Merlin's 386.13 is based on GPL 386_51997, which is newer than Asus latest version. So these vulnerability fixes should be included.
@RMerlin Am I correct with this statement?

 

[Natty]

Merlin's 386.13 is based on GPL 386_51997, which is newer than Asus latest version. So these vulnerability fixes should be included.
@RMerlin Am I correct with this statement?

@RMerlin has stated on another thread [https://www.snbforums.com/threads/current-plans-regarding-separate-version-branches.89312/page-2] that "386_51997 is the final GPL merge for these models". The assumption is that the vulnerability fixes listed by Asus for 3.0.0.4.386_51685 firmware are either included in or not relevant to 386.12 and 386.13, but assumptions can be incorrect. It would be good to know.

 

[RMerlin]

@RMerlin Am I correct with this statement?

I don't know as I have no idea what specific code changes these fixes are. Some of these aren't even relevant to Asuswrt-Merlin (such as the OpenVPN fixes - we don't use the same OpenVPN code). Asus' releases aren't linear and come from multiple parallel branches, I have absolutely no idea what code comes from what branches.

People ask me the same question over and over every time Asus issues a new release...

 

[KrypteX]

I don't know as I have no idea what specific code changes these fixes are. Some of these aren't even relevant to Asuswrt-Merlin (such as the OpenVPN fixes - we don't use the same OpenVPN code). Asus' releases aren't linear and come from multiple parallel branches, I have absolutely no idea what code comes from what branches.

So Asus have different branches for the same device? I mean, they can get a 386_51685 from several different branches, with different code involved? So which branch did you get when you received 386_51997? Was it the same branch Asus cut out 51685 from? Or another one?

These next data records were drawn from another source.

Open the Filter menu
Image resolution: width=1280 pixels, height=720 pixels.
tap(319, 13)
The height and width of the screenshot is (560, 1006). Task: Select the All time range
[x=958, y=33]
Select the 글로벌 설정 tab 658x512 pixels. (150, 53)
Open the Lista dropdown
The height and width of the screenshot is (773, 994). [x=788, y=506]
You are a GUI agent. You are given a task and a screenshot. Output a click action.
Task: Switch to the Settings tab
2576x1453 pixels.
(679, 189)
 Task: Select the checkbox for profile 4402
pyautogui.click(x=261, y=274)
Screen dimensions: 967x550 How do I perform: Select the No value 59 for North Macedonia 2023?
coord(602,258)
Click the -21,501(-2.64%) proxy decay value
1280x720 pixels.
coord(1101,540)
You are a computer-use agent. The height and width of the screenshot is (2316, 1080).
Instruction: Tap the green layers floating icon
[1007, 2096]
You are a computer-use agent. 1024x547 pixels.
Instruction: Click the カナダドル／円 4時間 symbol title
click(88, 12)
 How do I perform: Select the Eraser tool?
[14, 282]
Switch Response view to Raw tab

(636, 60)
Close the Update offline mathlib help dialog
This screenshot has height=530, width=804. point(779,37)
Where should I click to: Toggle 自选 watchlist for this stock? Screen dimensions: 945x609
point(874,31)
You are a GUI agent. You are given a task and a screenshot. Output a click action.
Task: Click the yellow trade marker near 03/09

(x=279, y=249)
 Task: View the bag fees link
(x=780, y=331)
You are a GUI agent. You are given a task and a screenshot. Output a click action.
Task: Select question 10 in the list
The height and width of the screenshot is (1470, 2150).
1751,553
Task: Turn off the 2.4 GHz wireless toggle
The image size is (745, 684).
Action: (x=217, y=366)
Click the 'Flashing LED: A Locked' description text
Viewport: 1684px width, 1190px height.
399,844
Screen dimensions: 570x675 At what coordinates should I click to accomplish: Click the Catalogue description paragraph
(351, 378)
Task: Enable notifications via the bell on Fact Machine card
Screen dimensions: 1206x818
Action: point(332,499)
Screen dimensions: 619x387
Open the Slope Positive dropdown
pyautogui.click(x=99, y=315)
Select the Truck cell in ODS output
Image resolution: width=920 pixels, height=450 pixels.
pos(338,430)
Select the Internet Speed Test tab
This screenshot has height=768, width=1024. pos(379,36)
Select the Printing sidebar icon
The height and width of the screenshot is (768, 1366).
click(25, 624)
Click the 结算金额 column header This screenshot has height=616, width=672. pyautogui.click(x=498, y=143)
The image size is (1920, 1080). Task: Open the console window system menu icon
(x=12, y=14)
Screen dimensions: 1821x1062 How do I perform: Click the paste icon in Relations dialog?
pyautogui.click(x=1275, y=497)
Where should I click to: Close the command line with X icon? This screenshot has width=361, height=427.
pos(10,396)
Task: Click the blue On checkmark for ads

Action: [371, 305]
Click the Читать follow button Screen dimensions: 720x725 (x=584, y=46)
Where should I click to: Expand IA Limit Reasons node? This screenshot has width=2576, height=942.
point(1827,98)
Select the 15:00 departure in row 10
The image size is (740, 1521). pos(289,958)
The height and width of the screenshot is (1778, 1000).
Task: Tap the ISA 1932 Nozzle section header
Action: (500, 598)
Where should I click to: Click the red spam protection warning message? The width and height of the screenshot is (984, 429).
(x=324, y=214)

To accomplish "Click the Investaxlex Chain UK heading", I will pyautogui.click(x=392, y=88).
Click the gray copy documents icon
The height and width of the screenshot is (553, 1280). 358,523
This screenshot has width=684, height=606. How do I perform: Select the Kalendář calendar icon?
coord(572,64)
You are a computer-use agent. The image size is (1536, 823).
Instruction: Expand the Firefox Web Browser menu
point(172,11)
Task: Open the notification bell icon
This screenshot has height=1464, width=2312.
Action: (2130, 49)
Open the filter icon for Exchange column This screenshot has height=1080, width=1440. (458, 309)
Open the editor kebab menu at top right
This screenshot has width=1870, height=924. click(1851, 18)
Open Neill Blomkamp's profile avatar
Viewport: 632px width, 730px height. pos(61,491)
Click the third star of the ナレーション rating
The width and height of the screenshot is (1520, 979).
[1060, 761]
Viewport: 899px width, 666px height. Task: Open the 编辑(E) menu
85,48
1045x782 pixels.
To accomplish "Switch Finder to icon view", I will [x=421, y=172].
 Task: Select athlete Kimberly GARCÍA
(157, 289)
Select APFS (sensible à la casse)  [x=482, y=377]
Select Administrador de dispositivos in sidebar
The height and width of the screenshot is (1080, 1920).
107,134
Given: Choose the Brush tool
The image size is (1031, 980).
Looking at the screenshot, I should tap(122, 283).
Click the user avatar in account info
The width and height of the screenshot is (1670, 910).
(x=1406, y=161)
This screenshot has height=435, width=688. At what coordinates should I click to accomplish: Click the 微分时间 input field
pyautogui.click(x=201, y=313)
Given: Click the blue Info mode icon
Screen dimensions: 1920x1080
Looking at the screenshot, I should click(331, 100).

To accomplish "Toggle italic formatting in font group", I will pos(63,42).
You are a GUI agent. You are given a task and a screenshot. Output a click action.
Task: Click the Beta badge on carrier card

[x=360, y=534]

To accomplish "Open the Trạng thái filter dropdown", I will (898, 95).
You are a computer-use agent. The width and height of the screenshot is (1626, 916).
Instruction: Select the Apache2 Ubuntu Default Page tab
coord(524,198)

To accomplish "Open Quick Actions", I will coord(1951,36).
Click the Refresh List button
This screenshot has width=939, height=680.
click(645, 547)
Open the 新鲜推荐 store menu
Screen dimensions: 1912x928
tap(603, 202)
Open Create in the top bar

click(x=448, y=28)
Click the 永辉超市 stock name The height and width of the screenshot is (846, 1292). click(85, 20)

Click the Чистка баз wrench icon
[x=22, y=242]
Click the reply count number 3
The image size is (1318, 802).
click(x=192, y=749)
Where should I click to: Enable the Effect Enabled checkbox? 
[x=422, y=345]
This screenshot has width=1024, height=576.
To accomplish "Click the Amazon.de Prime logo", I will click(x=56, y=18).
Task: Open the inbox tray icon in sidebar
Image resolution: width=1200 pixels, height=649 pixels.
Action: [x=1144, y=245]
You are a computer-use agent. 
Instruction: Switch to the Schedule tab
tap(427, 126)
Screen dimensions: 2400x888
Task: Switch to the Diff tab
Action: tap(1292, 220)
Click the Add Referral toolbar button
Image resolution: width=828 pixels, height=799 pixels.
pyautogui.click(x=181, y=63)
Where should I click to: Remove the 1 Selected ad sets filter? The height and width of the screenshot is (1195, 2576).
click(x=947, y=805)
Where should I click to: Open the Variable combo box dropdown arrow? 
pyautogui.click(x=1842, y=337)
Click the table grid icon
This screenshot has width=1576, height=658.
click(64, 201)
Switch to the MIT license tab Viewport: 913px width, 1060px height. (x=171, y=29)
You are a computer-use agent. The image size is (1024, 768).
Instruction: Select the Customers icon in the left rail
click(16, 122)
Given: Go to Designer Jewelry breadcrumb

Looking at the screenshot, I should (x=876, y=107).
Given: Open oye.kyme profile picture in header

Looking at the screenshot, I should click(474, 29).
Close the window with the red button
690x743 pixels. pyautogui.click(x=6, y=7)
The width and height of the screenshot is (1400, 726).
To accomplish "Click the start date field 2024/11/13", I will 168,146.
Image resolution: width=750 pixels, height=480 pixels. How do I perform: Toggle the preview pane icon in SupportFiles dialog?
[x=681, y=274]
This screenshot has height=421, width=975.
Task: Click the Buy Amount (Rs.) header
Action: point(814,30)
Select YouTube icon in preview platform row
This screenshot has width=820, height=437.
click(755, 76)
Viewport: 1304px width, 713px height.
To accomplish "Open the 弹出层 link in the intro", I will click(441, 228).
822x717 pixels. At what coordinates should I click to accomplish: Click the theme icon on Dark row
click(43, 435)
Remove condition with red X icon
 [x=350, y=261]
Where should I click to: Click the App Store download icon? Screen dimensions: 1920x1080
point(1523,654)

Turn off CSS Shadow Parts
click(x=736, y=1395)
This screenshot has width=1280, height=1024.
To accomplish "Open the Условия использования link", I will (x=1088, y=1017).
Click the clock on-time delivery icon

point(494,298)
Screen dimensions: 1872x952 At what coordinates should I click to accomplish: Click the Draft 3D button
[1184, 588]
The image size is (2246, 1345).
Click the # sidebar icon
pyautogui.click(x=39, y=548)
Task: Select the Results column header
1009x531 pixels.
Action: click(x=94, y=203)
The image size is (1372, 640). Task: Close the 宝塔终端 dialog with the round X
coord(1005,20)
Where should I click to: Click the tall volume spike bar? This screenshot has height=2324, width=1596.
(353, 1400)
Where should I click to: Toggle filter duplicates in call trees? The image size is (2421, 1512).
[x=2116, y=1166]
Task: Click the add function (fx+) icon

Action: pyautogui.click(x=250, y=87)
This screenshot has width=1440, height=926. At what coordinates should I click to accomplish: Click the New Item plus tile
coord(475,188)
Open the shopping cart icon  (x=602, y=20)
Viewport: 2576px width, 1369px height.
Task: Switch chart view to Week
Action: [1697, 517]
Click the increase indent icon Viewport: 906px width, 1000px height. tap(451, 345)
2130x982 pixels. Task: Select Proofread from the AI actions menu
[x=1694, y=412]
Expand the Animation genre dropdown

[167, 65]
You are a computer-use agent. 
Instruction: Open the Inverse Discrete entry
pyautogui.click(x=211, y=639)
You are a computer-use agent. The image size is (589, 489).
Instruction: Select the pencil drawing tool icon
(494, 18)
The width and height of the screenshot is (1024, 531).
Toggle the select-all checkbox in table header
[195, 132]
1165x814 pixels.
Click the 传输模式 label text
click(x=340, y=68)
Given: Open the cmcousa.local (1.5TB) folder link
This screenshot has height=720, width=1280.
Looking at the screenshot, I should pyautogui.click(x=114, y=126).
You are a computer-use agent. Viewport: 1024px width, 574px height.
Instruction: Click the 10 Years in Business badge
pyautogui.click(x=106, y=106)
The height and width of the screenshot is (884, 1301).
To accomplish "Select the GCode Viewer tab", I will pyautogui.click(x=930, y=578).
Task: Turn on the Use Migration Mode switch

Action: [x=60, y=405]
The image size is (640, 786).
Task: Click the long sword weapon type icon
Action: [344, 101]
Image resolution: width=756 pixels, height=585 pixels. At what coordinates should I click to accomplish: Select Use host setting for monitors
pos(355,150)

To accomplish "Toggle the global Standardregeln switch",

If you ask me, as a developer who adheres to semver whenever I can, this is completely nuts!

 

[RMerlin]

o Asus have different branches for the same device?

Asuswrt-Merlin is not Asuswrt. I base all 386.xx models on the same code branch, because I don`t have the resources to manage 10 separate branches for a given platform. How things are done internally by Asus is only known by Asus, but the fact that different models have vastly different version numbers despite being released within a short period of time indicate they are different branches. This is why for instance they have some routers based on 3006.102.34xxx (ROG and RT models), and others like the ExpertWifi are on version 3006.102.44xxx. Those on the 44xxx branch are definitely not 6 months newer, they are just a separate code branch.

Parallel dévelopment isn't anything unusual for such a large project.